If a completely black or blue seconds hand would be added, no date and the ETA 2804, well, that's a „completely" different thing then. Just saying.


----------



## Fikk (Jul 3, 2013)

I hope so.
I had serious doubts about coming this year but yesterday I finally got the confirmation that I will be able to come.


----------



## X2-Elijah (Dec 25, 2009)

Interesting.. but needs more contrast on the numerals - lume on white is too faint. 

Also, this might be better with a silver dial, not white.


----------



## jarlleif (Jan 22, 2018)

I agree that the numbers look to faint. I wonder if thickening the black border around the numbers would help.


----------



## tsteph12 (Jun 11, 2006)

Hopefully a no-date will be available. Would imagine also that soon a 43mm Sport will be released. I think it's really great that Stowa is providing these additional options in their Flieger line. Cheers to Jorg and his team. Understandable that there have been a few criticisms of each. Isn't the point however of all these variations, that no one version is intended to be perfectly appealing to every individual? Variety is the spice of life and beauty is in the eyes of the beholder as they say.


----------



## jonobailey (Feb 27, 2012)

I really want to like it, but to me it's a miss. 

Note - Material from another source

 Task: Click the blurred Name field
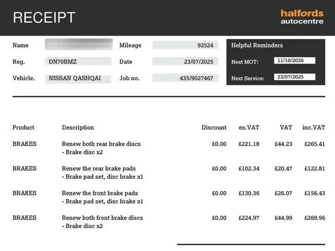point(78,45)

A white Stowa Flieger sounds great but the white markets and numerals look odd to me - If it had Stowas hands and a dial closer to that of the IWC it would be so much better.


----------



## Tommywine0 (Nov 11, 2015)

I think it's a very cool, unique option!
One doesn't get a watch like this for readability, imo.

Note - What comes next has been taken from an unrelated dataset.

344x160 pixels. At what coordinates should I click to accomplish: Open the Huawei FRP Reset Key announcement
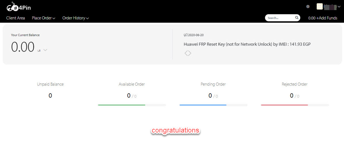coord(247,44)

Sent from my iPhone using Tapatalk


----------



## krisrsolebury (Sep 28, 2016)

I really like it - especially with the blued hands like the one posted on Instagram. If it's available in the 43mm Sport/200m version, I'd consider selling my flieger sport and replacing it with the white dial.

At some point it's a "flieger inspired" watch more than a flieger - so 43mm, 200m wr, screw down crown, white dial, logo, date... I'll take it. I know spartan dials/purity is popular, but I'll take the weird version myself.


----------



## Raku (Mar 20, 2017)

I'm not a fan to be honest.
Cream numerals and second hand on white dial? 
Should have made them black and kept the batons filled with lume as they are now.

Sent from my ONE A2003 using Tapatalk


----------



## avian_gator (May 25, 2018)

I'm not into it. If the numerals were black it would be better. They could even do black outline filled with lume, like the indices on an Explorer II, though that might be too busy for a flieger. In any case, I don't think there is enough contrast between the numerals and the dial. The seconds hand also blends right in - it should be fully blued.

The idea of a white flieger sounds awesome, but the execution is off here. I'm a huge fan of the Sinn 556 weiss - some ques from that would make this come off much better.


----------



## DeepThought (Jul 7, 2010)

I was looking for a nice white dial watch, and had hoped that this would be it, but alas its not.

I would also prefer single colour seconds hand and black numerals, its nice, but not enough to make me buy it


----------



## Don Draper (Sep 19, 2017)

I like it but that new logo is just not working for me, IMHO it would look better if it only said "Stowa". Nice watch though : )


----------



## yongsoo1982 (Jun 5, 2014)

hidden830726 said:


> Red second hand will pop
> 
> Sent from my SM-G930F using Tapatalk


I like it but reminds me a bit of the Partitio which I prefer. Even comes with hidden's red hand


----------



## DeepThought (Jul 7, 2010)

yongsoo1982 said:


> I like it but reminds me a bit of the Partitio which I prefer. Even comes with hidden's red hand
> View attachment 13235931


There is a new Partito coming aswell though .. isn't there? A bit bigger?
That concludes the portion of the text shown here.